Thanks to scaled-back funding that has resulted in fewer professors and PhD students, UW is moving backward in its goal to become one of the country’s top engineering schools. Interim Dean Cameron Wright told WyoFile that faculty sizes are so small, required courses are only taught once a year, and he must hire 20-30 temporary lecturers each semester to accomplish even that.

In addition to some legislators trying to punish the university for daring to pursue anything that doesn’t advance the energy industry, UW has suffered from inconsistent leadership.
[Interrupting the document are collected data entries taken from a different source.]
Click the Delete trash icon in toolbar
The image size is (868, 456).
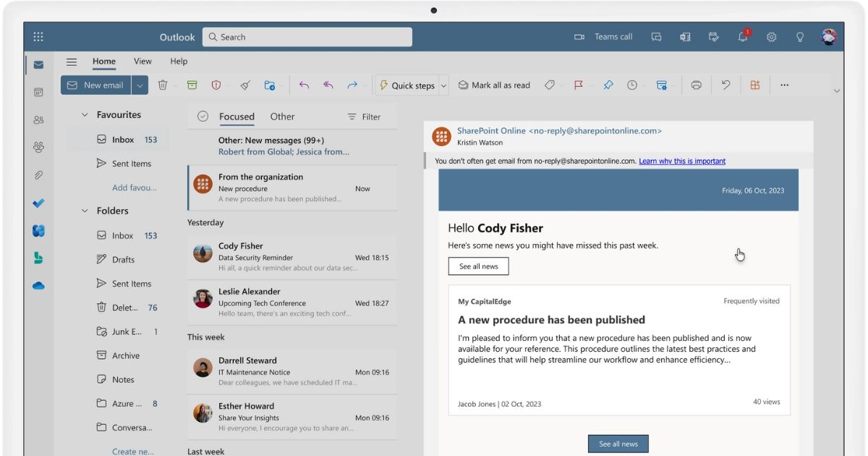(163, 85)
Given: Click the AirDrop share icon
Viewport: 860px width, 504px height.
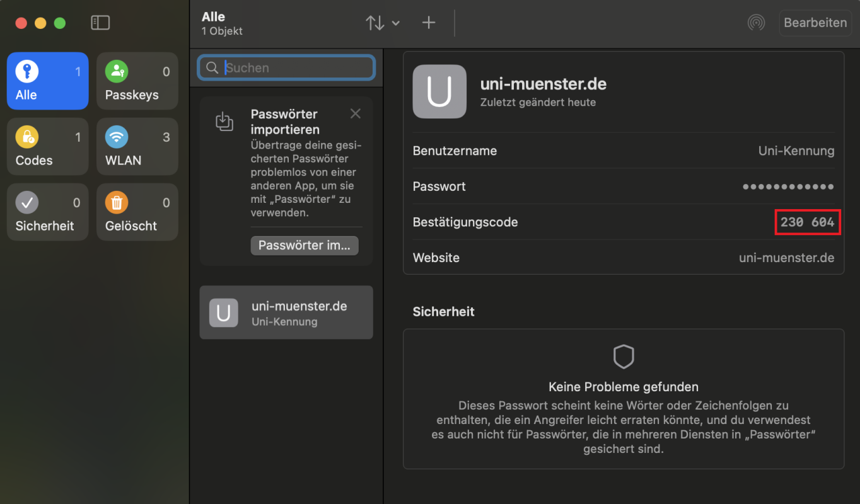Looking at the screenshot, I should tap(756, 23).
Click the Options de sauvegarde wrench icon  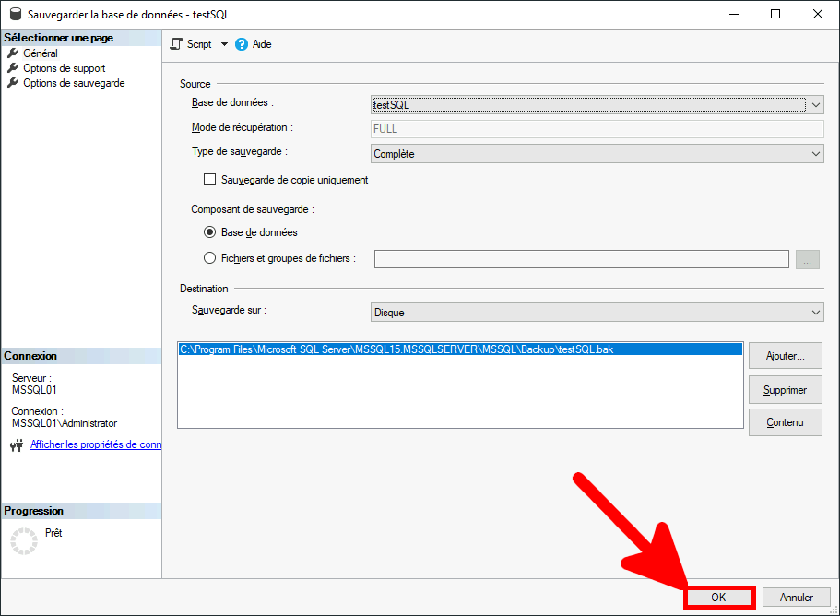point(12,82)
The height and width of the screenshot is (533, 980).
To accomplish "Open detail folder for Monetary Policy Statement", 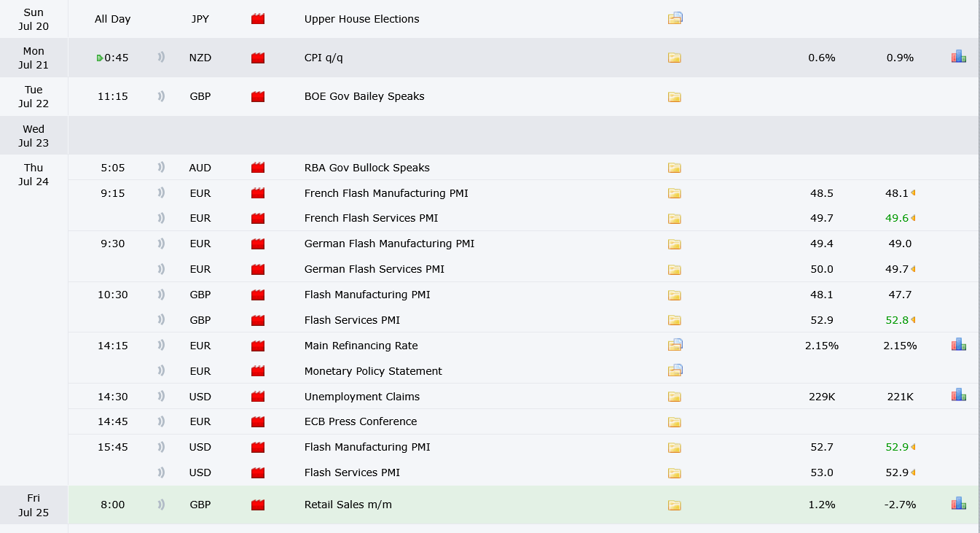I will tap(675, 370).
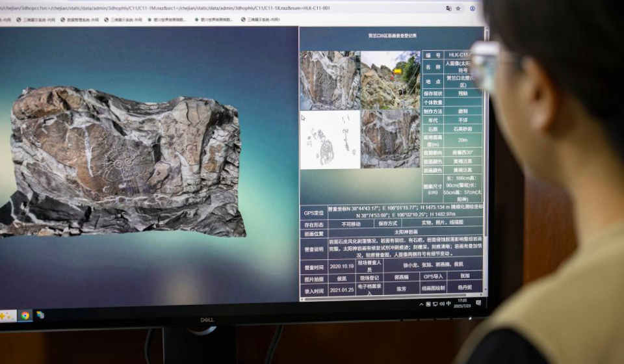The image size is (624, 364).
Task: Open the bottom-right rock carving photo
Action: pos(390,139)
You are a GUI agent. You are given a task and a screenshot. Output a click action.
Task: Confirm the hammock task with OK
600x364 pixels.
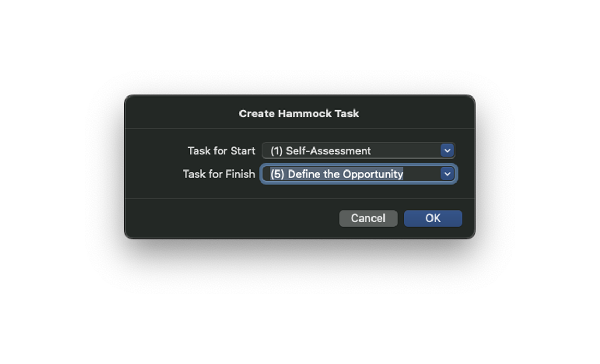pyautogui.click(x=433, y=219)
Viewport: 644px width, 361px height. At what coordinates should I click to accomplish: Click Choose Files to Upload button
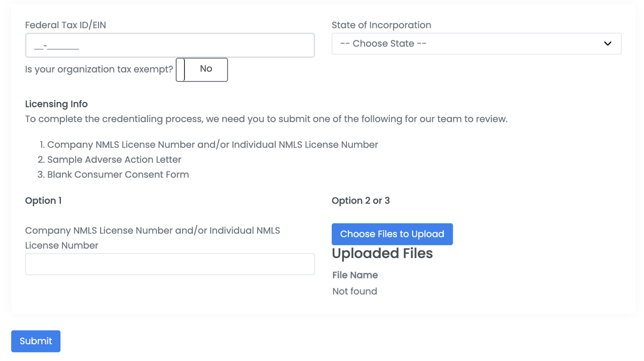point(392,234)
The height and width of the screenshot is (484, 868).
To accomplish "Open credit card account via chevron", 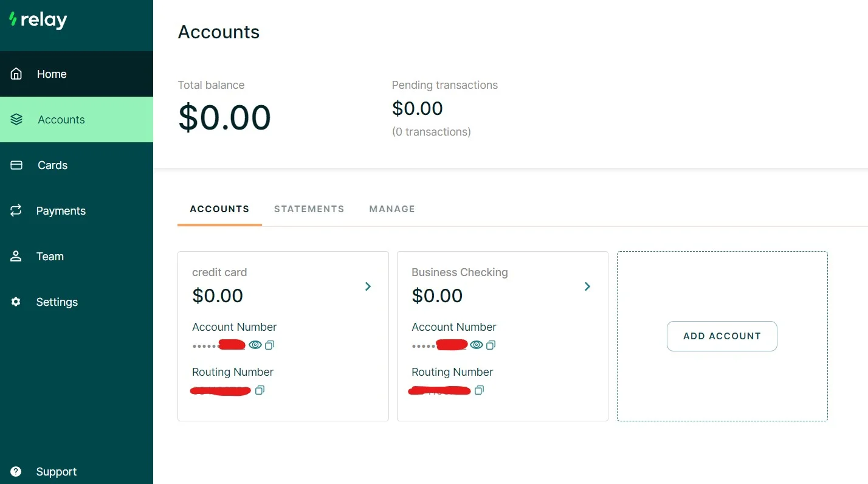I will (368, 286).
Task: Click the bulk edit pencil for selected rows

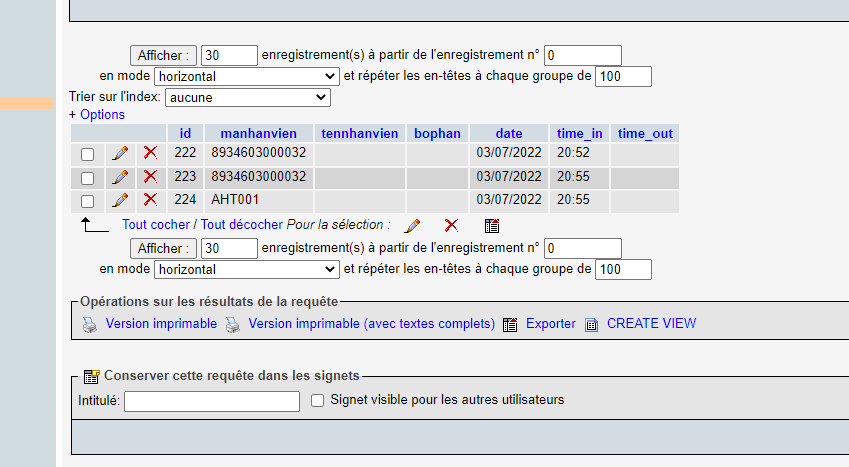Action: pos(412,226)
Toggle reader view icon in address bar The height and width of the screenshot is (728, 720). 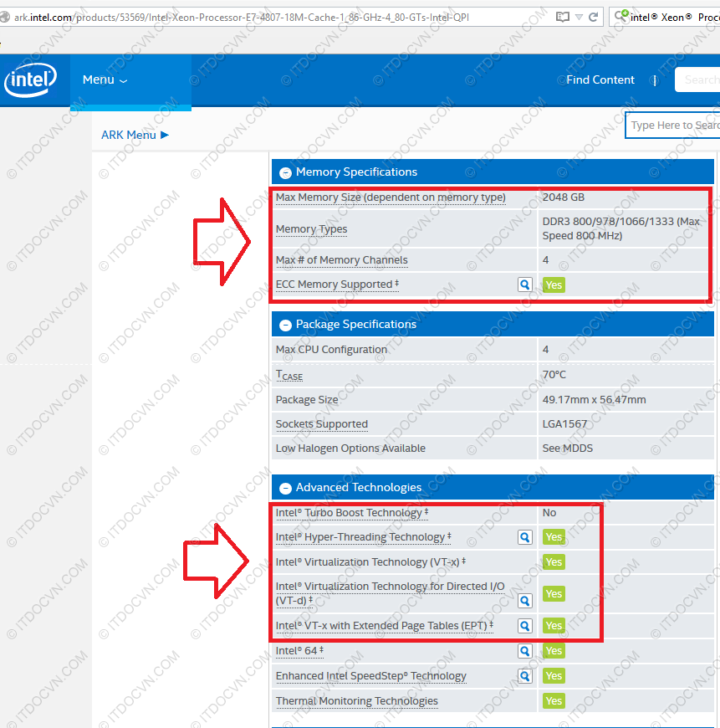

Seidel is the fifth president in the past eight years, starting with Robert Sternberg’s bizarre four-month tenure in July 2013.

Nichols managed the inherited fiscal mess at the Laramie campus with aplomb and an open-door policy. The president supervised a five-year strategic plan that she didn’t get to see fulfilled because she was fired without explanation by the Board of Trustees.
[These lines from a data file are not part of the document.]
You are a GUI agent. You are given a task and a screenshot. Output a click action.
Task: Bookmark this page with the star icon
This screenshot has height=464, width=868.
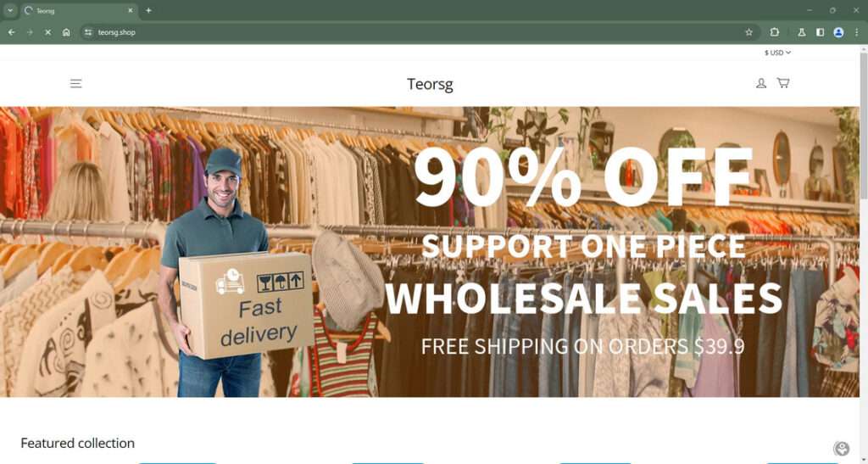(749, 32)
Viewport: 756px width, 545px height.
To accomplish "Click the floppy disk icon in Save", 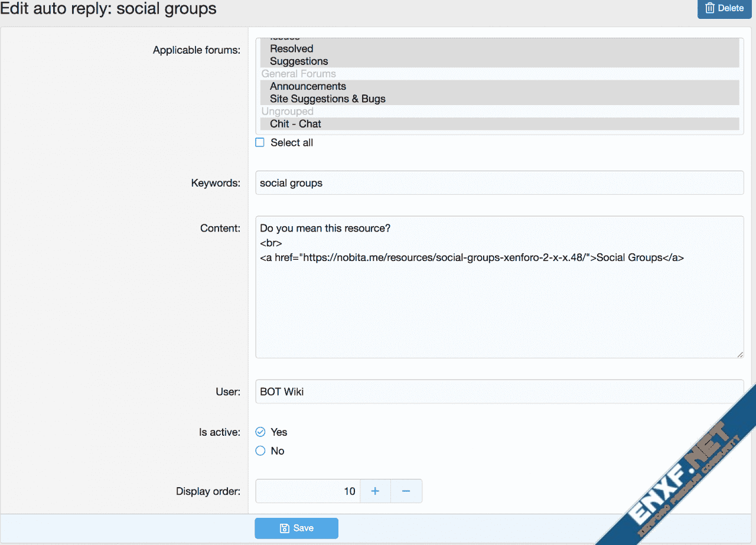I will click(284, 528).
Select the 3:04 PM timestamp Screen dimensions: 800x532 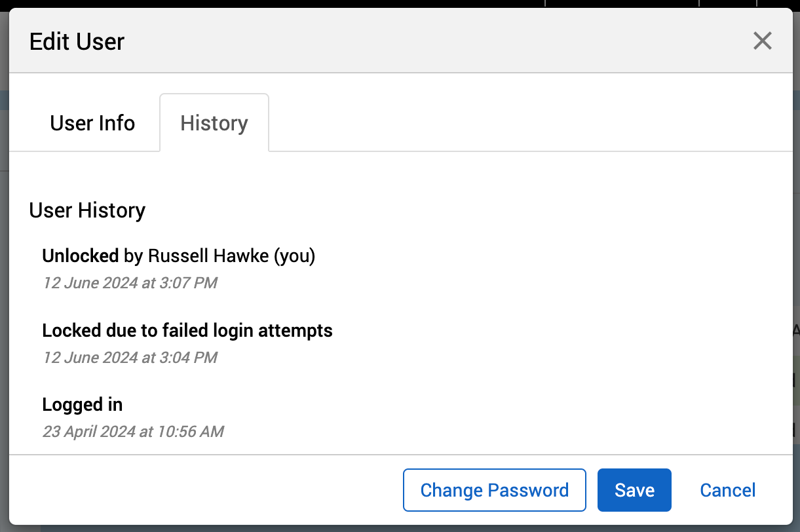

The university is one of the primary hubs for economic activity that could help diversify Wyoming’s economy away from its dependence on the boom-and-bust mineral industries.

It remains to be seen if moves like the new Center for Entrepreneurship and Innovation and the Wyoming Outdoor Recreation, Tourism and Hospitality Initiative will be successful, but I hope they are given a chance to work.

The university has lost more than 500 positions since 2016. Most aren’t coming back. That leaves the remaining employees overworked and, for too many, disheartened.

I hope Seidel, or one of his successors, never has to downgrade UW’s fiscal status to code red and declare a “financial disaster.” I hope the worst is over, but unless Wyoming does something substantial to diversify its economy and its state funding revenue streams away from fossil fuels, I fear it may not be.

Veteran Wyoming journalist Kerry Drake has covered Wyoming for more than four decades, previously as a reporter and editor for the Wyoming Tribune-Eagle and Casper Star-Tribune. He lives in Cheyenne and...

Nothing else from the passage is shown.